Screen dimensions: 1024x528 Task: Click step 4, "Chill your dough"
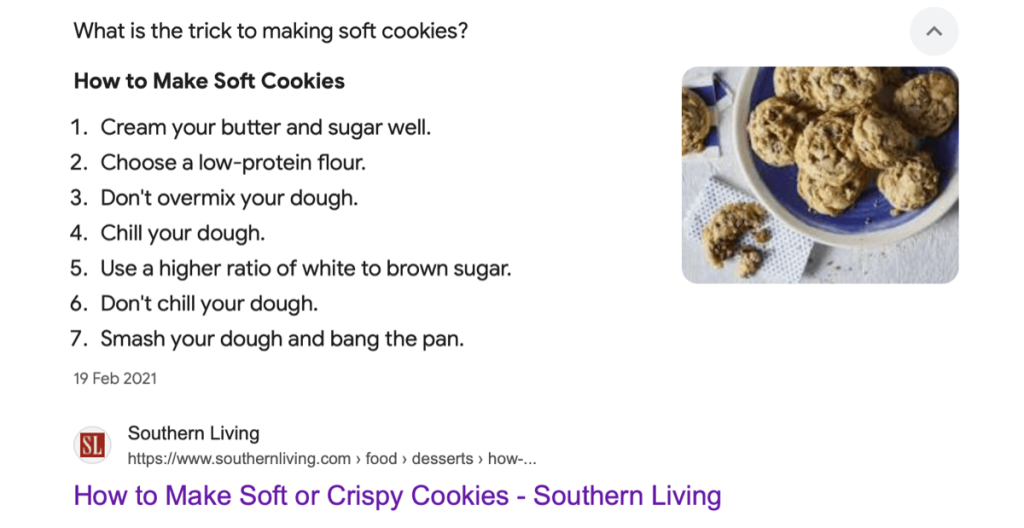point(182,233)
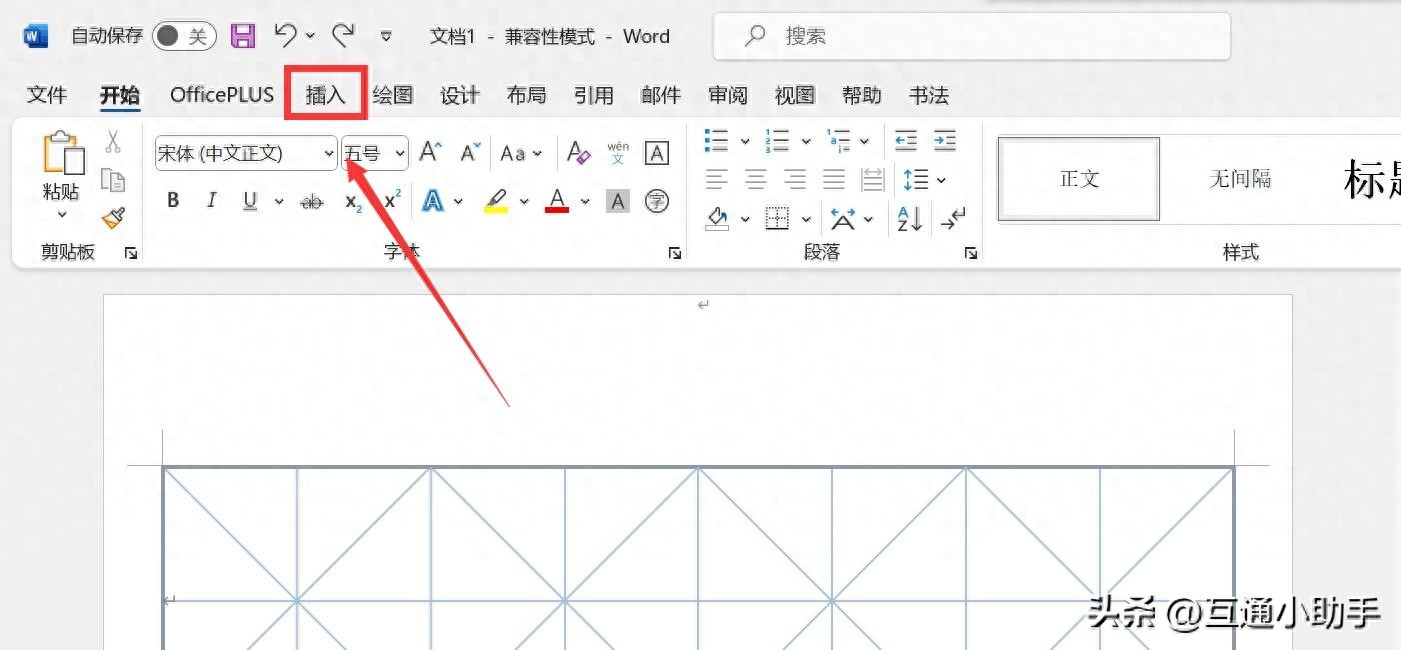
Task: Click the Save icon in title bar
Action: [x=243, y=37]
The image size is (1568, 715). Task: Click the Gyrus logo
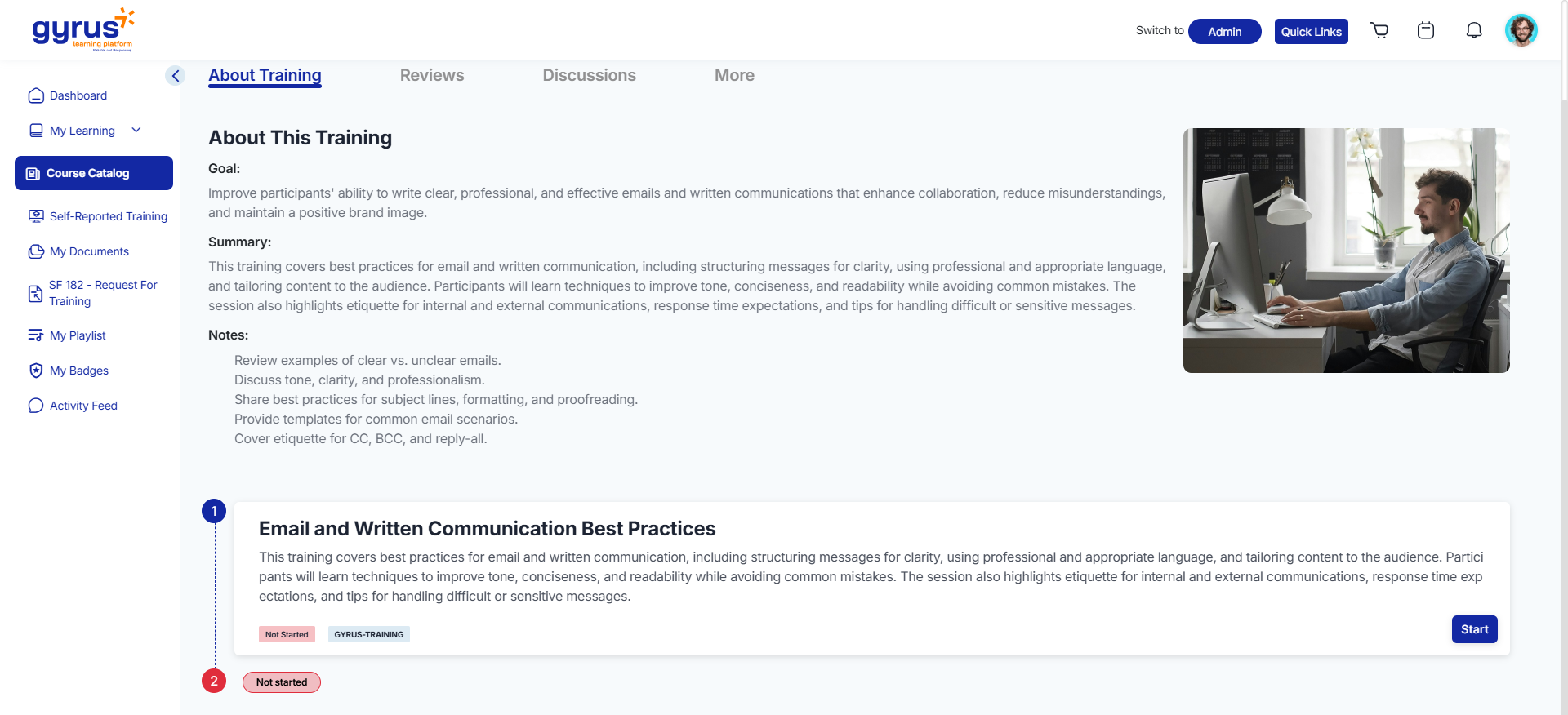coord(82,30)
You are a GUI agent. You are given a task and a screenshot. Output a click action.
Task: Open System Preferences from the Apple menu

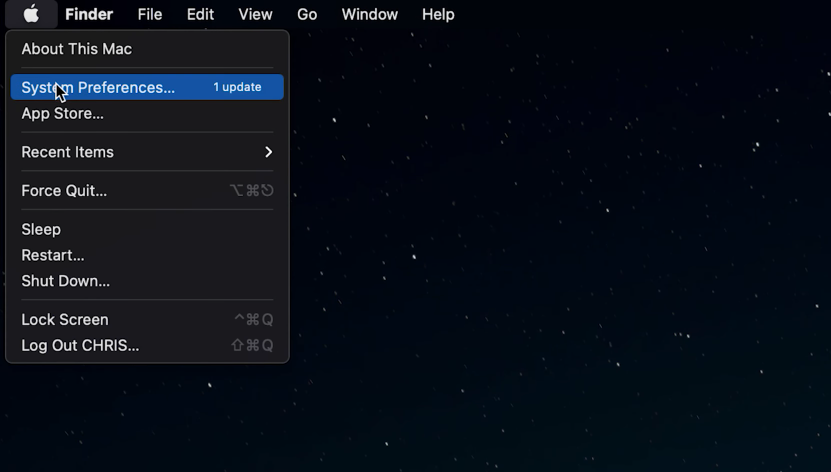98,88
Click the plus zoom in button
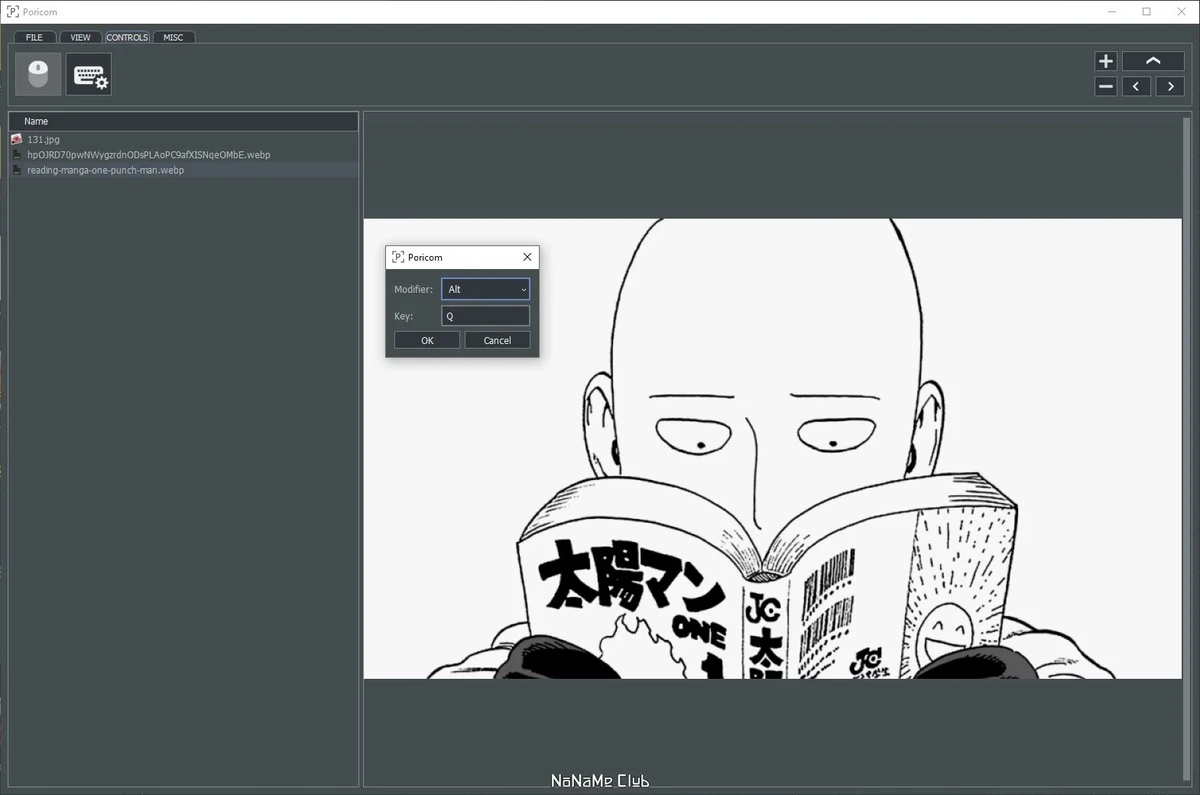Viewport: 1200px width, 795px height. pyautogui.click(x=1106, y=61)
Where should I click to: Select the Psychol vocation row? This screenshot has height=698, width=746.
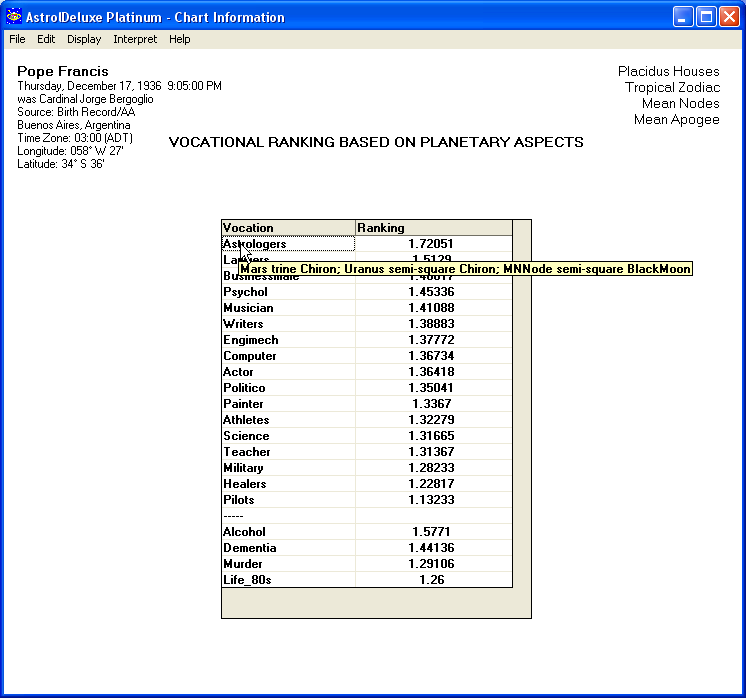(x=287, y=292)
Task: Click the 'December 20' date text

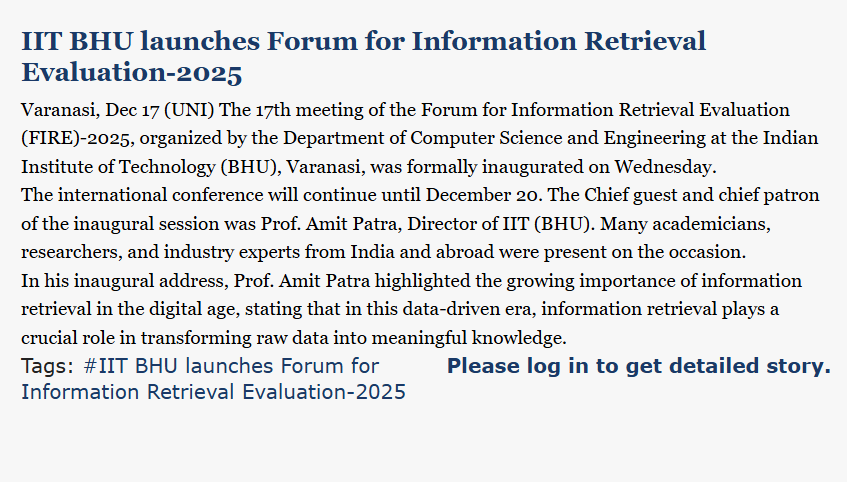Action: [x=455, y=193]
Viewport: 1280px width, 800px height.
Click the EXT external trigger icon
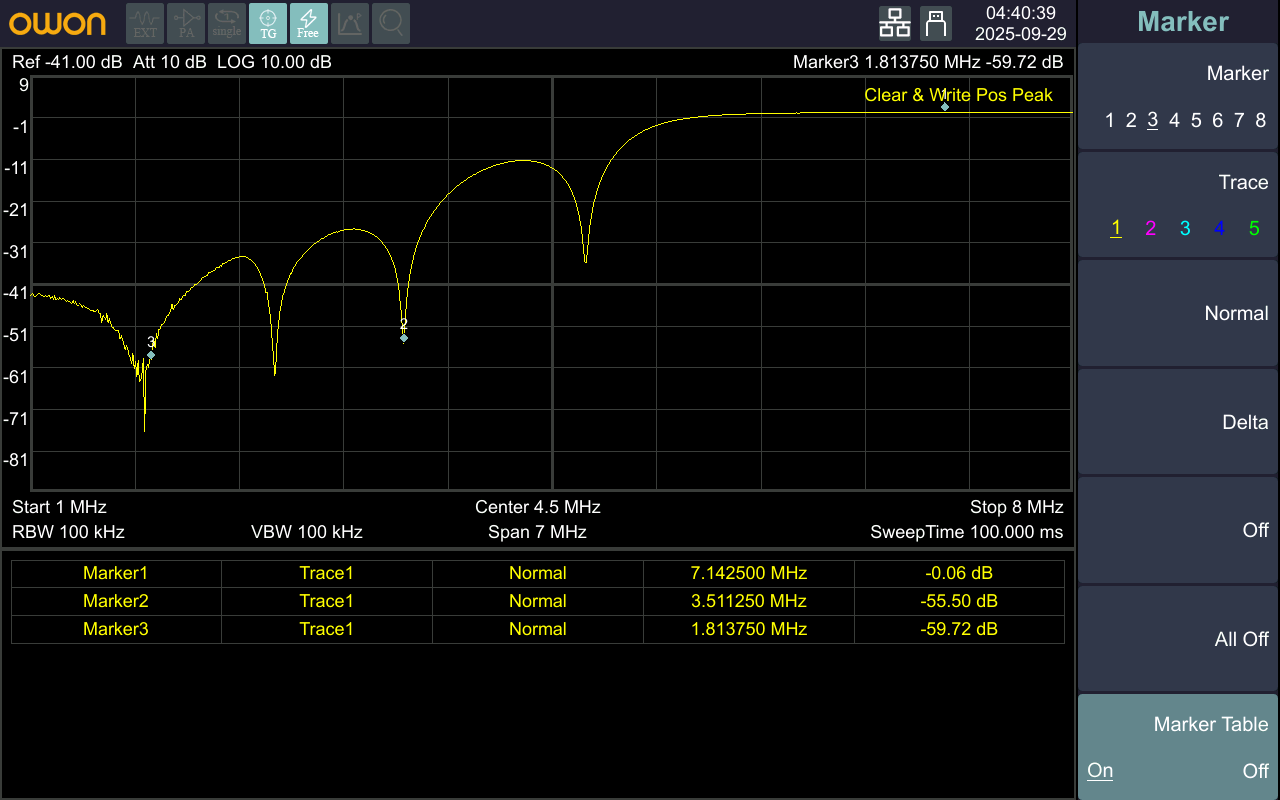point(145,23)
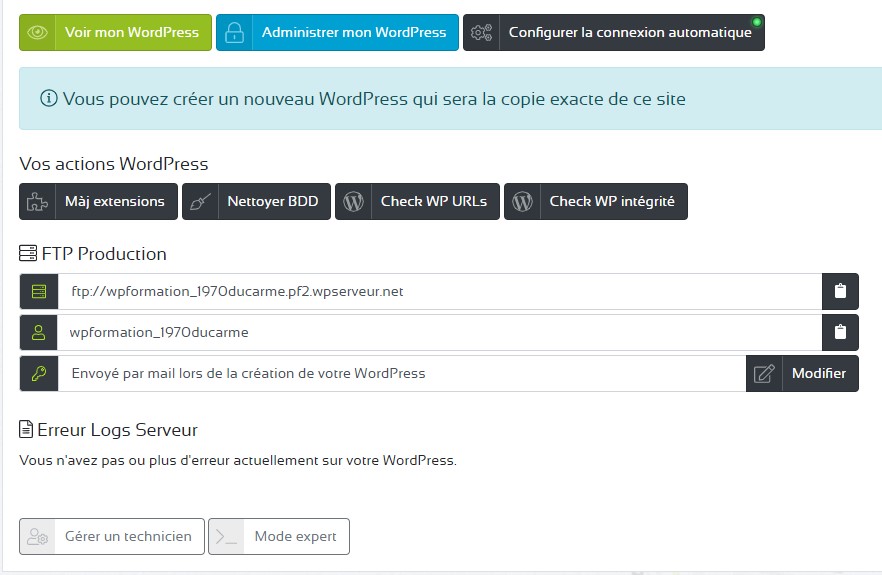This screenshot has height=575, width=882.
Task: Copy the FTP username to clipboard
Action: 840,332
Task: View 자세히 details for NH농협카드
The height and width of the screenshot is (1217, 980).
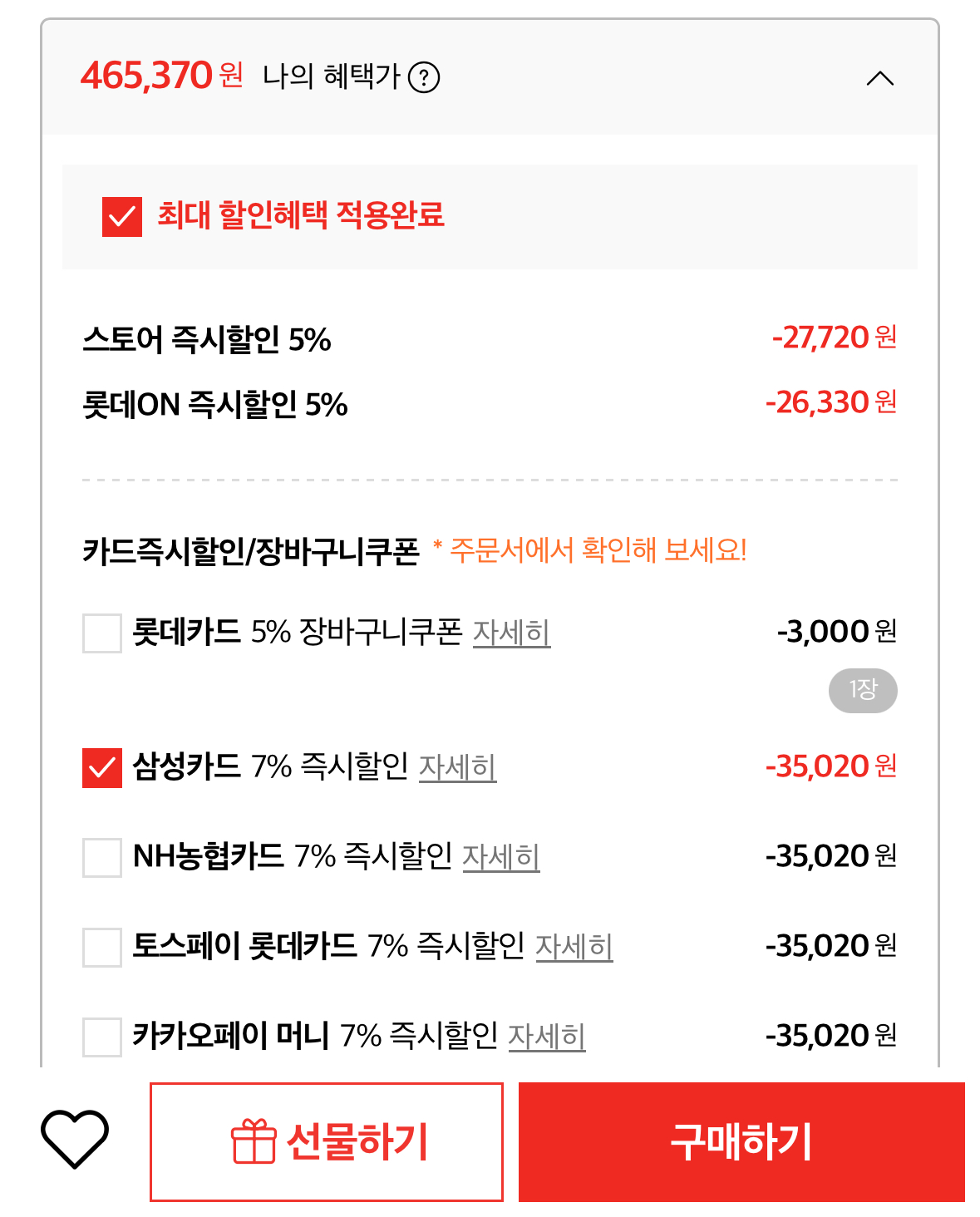Action: tap(500, 857)
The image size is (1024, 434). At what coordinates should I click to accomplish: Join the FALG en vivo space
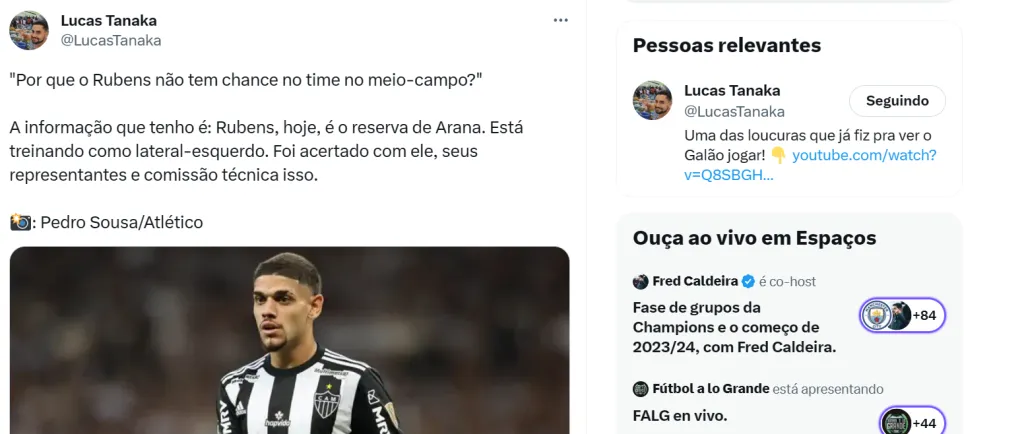coord(679,415)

—————

Work instruction >>
Only the pictures are dropped. Otherwise, write out the listing exactly.

Answer to this exercise >>
Screen dimensions: 1024x528 Task: Click step 4, "Chill your dough"
point(182,233)
Task: Click the Save icon in title bar
Action: [x=243, y=37]
The image size is (1568, 715). Task: Click the Gyrus logo
coord(82,30)
You are a GUI agent. You are given a task and a screenshot. Output a click action.
Task: Open System Preferences from the Apple menu

98,88
Click the plus zoom in button
Viewport: 1200px width, 795px height. pyautogui.click(x=1106, y=61)
Where should I click to: Select the Psychol vocation row? This screenshot has height=698, width=746.
(x=287, y=292)
Task: Click the 'December 20' date text

Action: [x=455, y=193]
Viewport: 1280px width, 800px height.
Click the EXT external trigger icon
point(145,23)
This screenshot has height=575, width=882.
Task: Copy the FTP username to clipboard
Action: 840,332
Task: View 자세히 details for NH농협카드
The height and width of the screenshot is (1217, 980).
Action: tap(500, 857)
The image size is (1024, 434). At what coordinates should I click to accomplish: Join the FALG en vivo space
coord(679,415)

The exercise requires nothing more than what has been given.